### Task item
Each line of the records that includes "logo" should be found and copied.

### Record set
☆ ☆ ☆

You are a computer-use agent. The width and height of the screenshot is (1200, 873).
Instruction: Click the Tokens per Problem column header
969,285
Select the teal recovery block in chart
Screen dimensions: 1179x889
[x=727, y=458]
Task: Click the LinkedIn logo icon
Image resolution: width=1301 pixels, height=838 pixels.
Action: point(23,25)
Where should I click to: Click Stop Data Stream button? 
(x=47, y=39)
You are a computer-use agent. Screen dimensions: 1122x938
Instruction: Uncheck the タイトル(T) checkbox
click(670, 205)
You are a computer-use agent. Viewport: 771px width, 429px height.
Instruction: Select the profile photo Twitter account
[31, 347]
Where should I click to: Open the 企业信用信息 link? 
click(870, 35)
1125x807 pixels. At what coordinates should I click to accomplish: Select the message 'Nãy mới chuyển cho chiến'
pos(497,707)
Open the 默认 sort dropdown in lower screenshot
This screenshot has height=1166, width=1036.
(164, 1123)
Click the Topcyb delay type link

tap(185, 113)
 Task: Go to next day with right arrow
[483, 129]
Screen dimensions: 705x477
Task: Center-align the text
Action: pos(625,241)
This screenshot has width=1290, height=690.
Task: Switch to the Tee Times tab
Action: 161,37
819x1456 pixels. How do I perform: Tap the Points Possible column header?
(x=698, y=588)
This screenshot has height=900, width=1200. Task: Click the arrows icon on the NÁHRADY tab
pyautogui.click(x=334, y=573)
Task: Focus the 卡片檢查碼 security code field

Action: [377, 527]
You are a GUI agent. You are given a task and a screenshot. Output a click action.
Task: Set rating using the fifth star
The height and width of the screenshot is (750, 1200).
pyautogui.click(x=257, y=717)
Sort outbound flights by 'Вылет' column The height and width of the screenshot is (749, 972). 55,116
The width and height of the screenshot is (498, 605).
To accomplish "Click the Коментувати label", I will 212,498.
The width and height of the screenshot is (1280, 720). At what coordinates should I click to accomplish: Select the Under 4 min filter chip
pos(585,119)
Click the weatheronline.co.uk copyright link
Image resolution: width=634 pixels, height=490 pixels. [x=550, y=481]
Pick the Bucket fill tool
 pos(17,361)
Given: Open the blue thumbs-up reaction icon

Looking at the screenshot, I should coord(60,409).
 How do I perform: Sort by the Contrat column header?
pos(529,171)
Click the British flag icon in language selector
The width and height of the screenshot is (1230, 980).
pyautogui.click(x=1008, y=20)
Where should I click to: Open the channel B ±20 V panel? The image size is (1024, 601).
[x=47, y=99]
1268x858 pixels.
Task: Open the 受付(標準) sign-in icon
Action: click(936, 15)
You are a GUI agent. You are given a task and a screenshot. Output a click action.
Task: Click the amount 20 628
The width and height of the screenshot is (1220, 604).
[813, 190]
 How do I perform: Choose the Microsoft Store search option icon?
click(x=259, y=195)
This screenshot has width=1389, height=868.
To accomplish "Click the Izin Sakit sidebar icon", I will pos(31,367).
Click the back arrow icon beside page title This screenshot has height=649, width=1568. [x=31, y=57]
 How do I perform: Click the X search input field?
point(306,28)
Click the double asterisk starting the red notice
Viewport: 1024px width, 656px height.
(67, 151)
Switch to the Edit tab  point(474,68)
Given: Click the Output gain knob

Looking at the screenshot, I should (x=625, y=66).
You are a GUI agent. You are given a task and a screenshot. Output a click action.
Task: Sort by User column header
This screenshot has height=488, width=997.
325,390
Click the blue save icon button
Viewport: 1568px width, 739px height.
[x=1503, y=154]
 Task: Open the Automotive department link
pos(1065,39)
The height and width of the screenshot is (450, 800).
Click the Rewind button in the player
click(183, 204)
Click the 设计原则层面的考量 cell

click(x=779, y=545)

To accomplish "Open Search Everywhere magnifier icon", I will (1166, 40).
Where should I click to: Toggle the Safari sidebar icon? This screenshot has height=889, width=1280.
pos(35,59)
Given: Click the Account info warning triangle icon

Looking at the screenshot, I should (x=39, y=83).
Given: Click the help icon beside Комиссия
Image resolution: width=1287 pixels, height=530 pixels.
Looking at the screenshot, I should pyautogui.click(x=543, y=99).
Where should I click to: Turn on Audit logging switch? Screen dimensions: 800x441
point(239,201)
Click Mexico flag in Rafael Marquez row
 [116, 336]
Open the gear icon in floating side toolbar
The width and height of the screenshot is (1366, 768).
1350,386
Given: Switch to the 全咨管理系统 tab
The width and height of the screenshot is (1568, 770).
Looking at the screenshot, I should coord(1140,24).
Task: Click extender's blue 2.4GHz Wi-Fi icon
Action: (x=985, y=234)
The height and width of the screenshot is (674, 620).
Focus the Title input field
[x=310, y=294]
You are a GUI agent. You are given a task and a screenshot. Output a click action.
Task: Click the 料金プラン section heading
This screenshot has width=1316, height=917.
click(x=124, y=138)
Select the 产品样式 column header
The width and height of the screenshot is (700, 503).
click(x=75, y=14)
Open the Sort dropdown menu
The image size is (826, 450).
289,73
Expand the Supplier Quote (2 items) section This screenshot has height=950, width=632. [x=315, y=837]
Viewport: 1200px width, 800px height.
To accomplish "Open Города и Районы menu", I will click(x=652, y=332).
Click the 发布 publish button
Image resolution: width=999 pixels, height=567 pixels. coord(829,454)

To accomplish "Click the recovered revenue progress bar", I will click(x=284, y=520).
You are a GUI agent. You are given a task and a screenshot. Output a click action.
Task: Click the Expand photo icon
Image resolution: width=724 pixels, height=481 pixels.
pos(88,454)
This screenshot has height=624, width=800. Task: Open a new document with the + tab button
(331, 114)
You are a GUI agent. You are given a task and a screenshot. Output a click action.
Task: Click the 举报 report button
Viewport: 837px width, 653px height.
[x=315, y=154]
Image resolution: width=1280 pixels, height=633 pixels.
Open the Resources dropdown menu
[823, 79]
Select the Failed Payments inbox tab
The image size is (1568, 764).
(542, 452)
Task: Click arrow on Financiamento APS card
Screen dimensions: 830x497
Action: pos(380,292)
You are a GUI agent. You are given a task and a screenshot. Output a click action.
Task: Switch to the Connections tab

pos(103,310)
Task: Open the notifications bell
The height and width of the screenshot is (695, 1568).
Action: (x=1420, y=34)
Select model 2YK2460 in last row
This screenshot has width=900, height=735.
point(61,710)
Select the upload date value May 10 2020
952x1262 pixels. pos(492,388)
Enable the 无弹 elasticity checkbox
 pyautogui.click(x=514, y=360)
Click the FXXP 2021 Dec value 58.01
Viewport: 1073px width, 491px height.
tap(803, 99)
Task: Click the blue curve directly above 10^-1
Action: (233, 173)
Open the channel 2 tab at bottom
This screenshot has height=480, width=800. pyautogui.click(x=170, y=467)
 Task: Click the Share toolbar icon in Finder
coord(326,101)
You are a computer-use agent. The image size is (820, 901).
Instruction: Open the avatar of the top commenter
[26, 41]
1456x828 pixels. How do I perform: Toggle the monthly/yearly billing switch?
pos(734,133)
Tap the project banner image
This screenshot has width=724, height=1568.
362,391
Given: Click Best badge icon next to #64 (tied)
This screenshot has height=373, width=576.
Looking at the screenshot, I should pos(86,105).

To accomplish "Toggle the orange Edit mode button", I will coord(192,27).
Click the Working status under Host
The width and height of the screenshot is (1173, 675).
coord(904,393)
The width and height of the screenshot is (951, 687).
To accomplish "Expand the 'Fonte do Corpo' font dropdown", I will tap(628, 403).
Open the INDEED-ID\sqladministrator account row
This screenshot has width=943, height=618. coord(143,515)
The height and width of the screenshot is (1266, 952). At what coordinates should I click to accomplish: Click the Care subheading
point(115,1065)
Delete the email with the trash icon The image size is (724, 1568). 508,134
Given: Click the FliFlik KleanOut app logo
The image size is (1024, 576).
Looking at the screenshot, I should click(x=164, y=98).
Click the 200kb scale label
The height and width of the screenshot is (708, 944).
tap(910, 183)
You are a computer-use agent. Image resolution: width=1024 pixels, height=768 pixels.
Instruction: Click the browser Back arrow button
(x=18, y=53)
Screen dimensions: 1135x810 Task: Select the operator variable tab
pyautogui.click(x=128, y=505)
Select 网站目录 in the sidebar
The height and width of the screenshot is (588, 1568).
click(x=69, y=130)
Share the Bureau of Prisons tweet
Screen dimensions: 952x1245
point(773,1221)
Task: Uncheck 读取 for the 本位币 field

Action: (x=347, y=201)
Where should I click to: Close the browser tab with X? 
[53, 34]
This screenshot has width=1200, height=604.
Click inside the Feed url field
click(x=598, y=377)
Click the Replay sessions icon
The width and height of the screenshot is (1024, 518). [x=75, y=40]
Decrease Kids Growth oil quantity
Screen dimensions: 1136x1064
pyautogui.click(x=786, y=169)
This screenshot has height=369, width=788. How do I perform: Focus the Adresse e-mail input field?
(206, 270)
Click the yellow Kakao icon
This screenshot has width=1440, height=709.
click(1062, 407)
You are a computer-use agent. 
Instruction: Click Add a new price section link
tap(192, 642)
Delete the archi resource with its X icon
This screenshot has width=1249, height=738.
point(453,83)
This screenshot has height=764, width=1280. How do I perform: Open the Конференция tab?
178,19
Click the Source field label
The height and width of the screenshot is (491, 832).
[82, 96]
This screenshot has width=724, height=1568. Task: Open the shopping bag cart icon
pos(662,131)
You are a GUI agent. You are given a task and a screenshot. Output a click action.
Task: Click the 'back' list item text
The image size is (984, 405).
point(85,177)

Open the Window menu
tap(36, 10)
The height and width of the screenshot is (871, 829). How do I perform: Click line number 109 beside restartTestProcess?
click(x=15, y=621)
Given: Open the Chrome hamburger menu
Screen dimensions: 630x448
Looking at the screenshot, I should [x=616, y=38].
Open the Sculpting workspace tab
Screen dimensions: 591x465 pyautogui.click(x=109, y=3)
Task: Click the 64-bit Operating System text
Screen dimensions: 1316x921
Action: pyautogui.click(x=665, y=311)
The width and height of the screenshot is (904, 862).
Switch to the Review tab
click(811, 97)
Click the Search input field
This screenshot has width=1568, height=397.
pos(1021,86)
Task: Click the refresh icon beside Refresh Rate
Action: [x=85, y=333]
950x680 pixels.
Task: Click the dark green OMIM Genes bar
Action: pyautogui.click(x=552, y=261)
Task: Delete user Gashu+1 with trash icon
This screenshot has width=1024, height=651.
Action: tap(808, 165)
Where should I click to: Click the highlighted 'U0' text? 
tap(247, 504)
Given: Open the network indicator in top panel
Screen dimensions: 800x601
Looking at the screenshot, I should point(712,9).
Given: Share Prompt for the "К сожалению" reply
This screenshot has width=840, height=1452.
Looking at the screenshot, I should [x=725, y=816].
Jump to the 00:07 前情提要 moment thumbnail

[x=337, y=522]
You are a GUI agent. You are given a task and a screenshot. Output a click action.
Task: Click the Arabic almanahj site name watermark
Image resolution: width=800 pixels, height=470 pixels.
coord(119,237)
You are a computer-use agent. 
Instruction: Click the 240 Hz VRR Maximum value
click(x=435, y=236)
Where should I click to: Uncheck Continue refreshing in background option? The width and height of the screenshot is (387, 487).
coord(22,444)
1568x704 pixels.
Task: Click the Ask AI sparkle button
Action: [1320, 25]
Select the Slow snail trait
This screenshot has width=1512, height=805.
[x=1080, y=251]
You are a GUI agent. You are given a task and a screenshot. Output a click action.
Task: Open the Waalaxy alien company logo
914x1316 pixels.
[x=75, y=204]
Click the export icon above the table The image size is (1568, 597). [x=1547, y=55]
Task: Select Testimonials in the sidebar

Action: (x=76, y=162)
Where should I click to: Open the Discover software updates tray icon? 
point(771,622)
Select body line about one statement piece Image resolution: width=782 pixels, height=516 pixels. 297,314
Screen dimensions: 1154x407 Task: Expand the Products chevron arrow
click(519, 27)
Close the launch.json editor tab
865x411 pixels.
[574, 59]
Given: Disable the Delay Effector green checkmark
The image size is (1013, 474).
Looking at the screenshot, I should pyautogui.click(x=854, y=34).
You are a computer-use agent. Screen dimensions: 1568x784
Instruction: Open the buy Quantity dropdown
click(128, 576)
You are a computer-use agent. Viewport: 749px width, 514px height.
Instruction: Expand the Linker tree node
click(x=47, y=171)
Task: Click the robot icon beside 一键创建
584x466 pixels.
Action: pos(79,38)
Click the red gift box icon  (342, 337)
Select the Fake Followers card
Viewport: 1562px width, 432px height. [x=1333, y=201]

☆ ☆ ☆

### The answer
Task: Click the LinkedIn logo icon
Given: Click the FliFlik KleanOut app logo
Task: Open the Waalaxy alien company logo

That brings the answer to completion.